Transferred:        2.548 GiB / 40.130 GiB, 6%, 11.493 MiB/s, ETA 55m48s
Checks:               120 / 120, 100%
Transferred:          182 / 449, 41%
Elapsed time:      4m19.9s
Transferring:
 *        %file1%:  9% /5.000Gi, 4.468Mi/s, 17m16s
 *        %file2%: 16% /2.928Gi, 4.924Mi/s, 8m29s
 *        %file3%: 13% /76.868Mi, 2.248Mi/s, 29spanic: runtime error: invalid memory address or nil pointer dereference
[signal SIGSEGV: segmentation violation code=0x1 addr=0x20 pc=0x7691e4]

goroutine 3169 [running]:
net/http.(*readTrackingBody).Read(0x346b140?, {0xc000e80000?, 0xc000a18b68?, 0x780870?})
        net/http/transport.go:646 +0x24
net/http.(*http2clientStream).writeRequestBody(0xc000b10180, 0xc001cb0100)
        net/http/h2_bundle.go:8646 +0x3fa
net/http.(*http2clientStream).writeRequest(0xc000b10180, 0xc001cb0100)
        net/http/h2_bundle.go:8375 +0x7d9
net/http.(*http2clientStream).doRequest(0x20?, 0xc001bb8300?)
        net/http/h2_bundle.go:8261 +0x1e
created by net/http.(*http2ClientConn).RoundTrip
        net/http/h2_bundle.go:8190 +0x34a

Not for the faint of heart

driib · July 23, 2023, 10:34pm

Yes, it does. @ncw, here is a better trace with GOTRACEBACK=all: https://pastebin.com/SzTTLK0T

Could net/http: http2 close request body and read it again · Issue #59426 · golang/go · GitHub be helpful?
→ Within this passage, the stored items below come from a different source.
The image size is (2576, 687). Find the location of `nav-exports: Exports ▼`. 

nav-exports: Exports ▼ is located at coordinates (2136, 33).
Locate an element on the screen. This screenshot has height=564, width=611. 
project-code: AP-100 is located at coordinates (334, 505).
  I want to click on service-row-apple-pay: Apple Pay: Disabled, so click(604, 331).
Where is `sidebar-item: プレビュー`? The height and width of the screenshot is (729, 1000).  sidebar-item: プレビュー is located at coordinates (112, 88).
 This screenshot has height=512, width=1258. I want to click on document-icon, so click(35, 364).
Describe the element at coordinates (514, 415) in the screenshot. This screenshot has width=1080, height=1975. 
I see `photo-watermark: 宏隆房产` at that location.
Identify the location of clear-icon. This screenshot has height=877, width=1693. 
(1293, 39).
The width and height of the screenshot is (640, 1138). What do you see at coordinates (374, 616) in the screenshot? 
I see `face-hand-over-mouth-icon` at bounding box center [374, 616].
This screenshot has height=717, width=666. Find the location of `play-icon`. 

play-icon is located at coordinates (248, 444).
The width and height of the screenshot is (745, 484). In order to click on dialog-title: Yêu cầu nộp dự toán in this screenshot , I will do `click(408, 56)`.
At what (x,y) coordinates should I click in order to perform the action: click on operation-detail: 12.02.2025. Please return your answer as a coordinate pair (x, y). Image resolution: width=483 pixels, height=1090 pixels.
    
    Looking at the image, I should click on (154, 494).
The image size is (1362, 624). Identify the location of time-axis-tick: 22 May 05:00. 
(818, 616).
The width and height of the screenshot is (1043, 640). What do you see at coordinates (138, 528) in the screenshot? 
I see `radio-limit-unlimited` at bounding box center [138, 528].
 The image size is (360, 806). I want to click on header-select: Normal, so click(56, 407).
ncw · July 24, 2023, 1:35am

Thanks.

I'm not much the wiser though!

Looking at the go source this looks like readTrackingBody was set up with a nil io.ReadCloser.

Tracing through the code, I think the only way this could happen is if request.GetBody returned a nil body.

Now that is a user implemented call, so let's see if we have made a mistake...

So we do implement this in the webdav backend which is one of the backends you are using.

And it looks like this is in the new nextcloud chunking code...

Ah yes, here it is

		getBody := func() (io.ReadCloser, error) {
			// RepeatableReader{} plays well with accounting so rewinding doesn't make the progress buggy
			if _, err := in.Seek(0, io.SeekStart); err == nil {
				return nil, err
			}

			return io.NopCloser(in), nil
		}

I think this is probably just a typo but since it is new code I made an issue here to get the submitter involved: webdav: nextcloud: new chunking code causing a panic · Issue #7168 · rclone/rclone · GitHub

system · August 23, 2023, 1:36am

This topic was automatically closed 30 days after the last reply. New replies are no longer allowed.